▶ Задание
Что, по словам Вильгельма Оствальда, вызвало в нем первое чтение «Крейцеровой сонаты», согласно приведенному ниже тексту о Толстом и науке?

Не в этом ли коренном дуализме следует искать истинную причину антипатии Толстого к науке? Настоящий грех последней не в том, что она «научная», а не «истинная»; Толстой ненавидит ее не за то, что она вместо ушата и топорища, занимается лейкоцитами и Млечным Путем. Он ненавидит ее почти мистической ненавистью, не отдающей себе ясного отчета. Наука означает для Толстого строй мысли, страдающий неизлечимой слепотой. Она ведь игнорирует внелогичное или просто его не замечает. И свою бессознательную слепоту хочет выдать за высшую степень зоркости, осмеливается навязывать себя людям, которые вечно видят перед собой то, о чем она не подозревает! Все творчество Толстого, не только догматическое, но и художественное (и второе гораздо больше, чем первое), заключает в себе скрытый вызов науке. Что-то она ответит на «Смерть Ивана Ильича»? как отделается от воинственной песни Хаджи-Мурата? чем она сокрушит Позднышева? Науке ответить нечего. Верная завету великого провидца, она отыскивает «маленькую правду» и не заботится о «большой лжи»{85}. Для большинства ученых внелогичное есть нелогичное (то есть ложь), хотя из вежливости они носят удобный и достойный костюм позитивизма... Вильгельм Оствальд говорит, что в нем первое чтение «Крейцеровой сонаты» вызвало некоторую тревогу; но затем, подумав над тезисами книги, знаменитый ученый скоро успокоился. Это очень характерно. «Крейцерова соната» вызвала в Оствальде то же чувство, которое она вызывает в нас всех, — смутный безотчетный страх перед грозным призраком внелогичного. Но, разумеется, идеи «Послесловия» ни на минуту не могли затруднить такого логика, как Оствальд. Он прочел «Послесловие», проверил его и себя и с радостью убедился, что может ответить Толстому по всем пунктам, не делая вдобавок большого усилия мысли: десятки пасторов до Толстого выступали с проповедью добрачного целомудрия, десятки врачей и социологов отвечали им «с одной стороны» и «с другой стороны». Какую бы сторону ни выбрать, ответ Толстому готов. Беда лишь в том, что «Послесловие» не выражает одной сотой сказанного в «Крейцеровой сонате». Оно даже выражает нечто совсем другое. «Формулы Максвелла гораздо глубже, чем Максвелл». На «Послесловие» легко ответить, Позднышеву ответить невозможно.

▶ Извлеченные данные
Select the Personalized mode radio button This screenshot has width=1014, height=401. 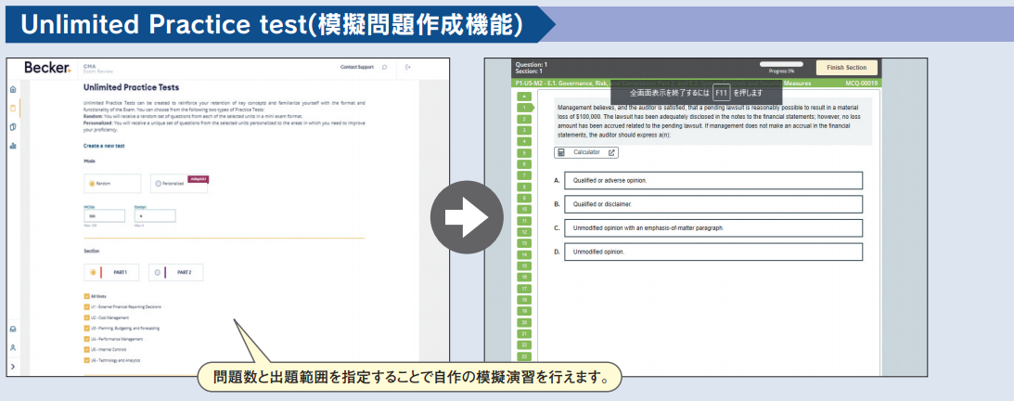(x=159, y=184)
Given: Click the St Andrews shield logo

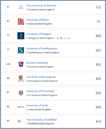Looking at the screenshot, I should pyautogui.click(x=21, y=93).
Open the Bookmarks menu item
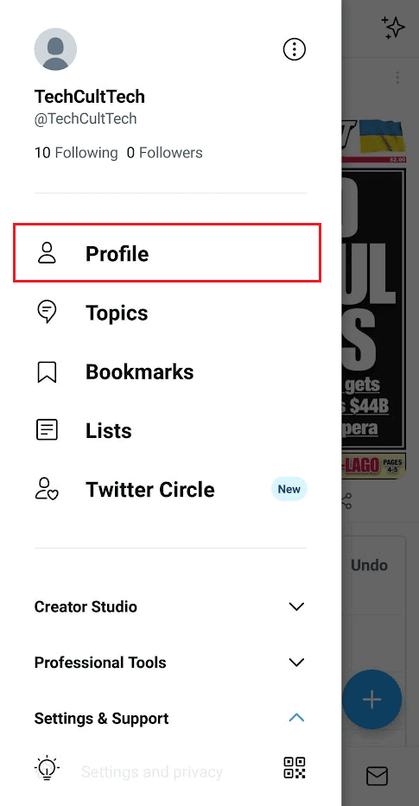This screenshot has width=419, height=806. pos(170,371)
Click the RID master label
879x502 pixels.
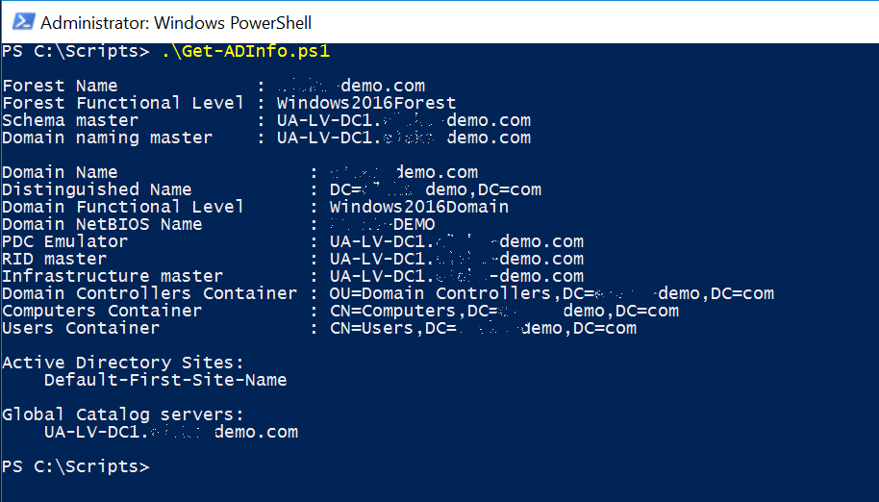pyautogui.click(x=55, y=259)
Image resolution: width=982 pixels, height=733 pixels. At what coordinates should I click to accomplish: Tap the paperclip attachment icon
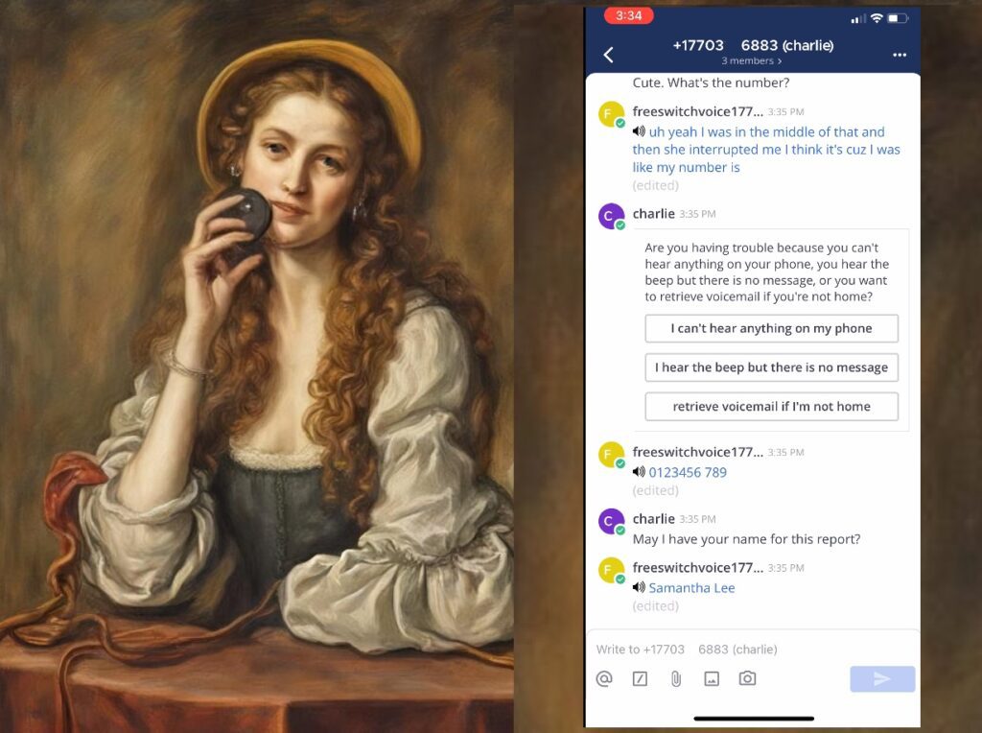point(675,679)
* * *
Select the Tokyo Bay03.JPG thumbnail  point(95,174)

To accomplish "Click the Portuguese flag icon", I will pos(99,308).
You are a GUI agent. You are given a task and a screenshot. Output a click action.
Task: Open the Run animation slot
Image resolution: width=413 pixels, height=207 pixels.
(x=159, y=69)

▶ Ответ
Некоторую тревогу.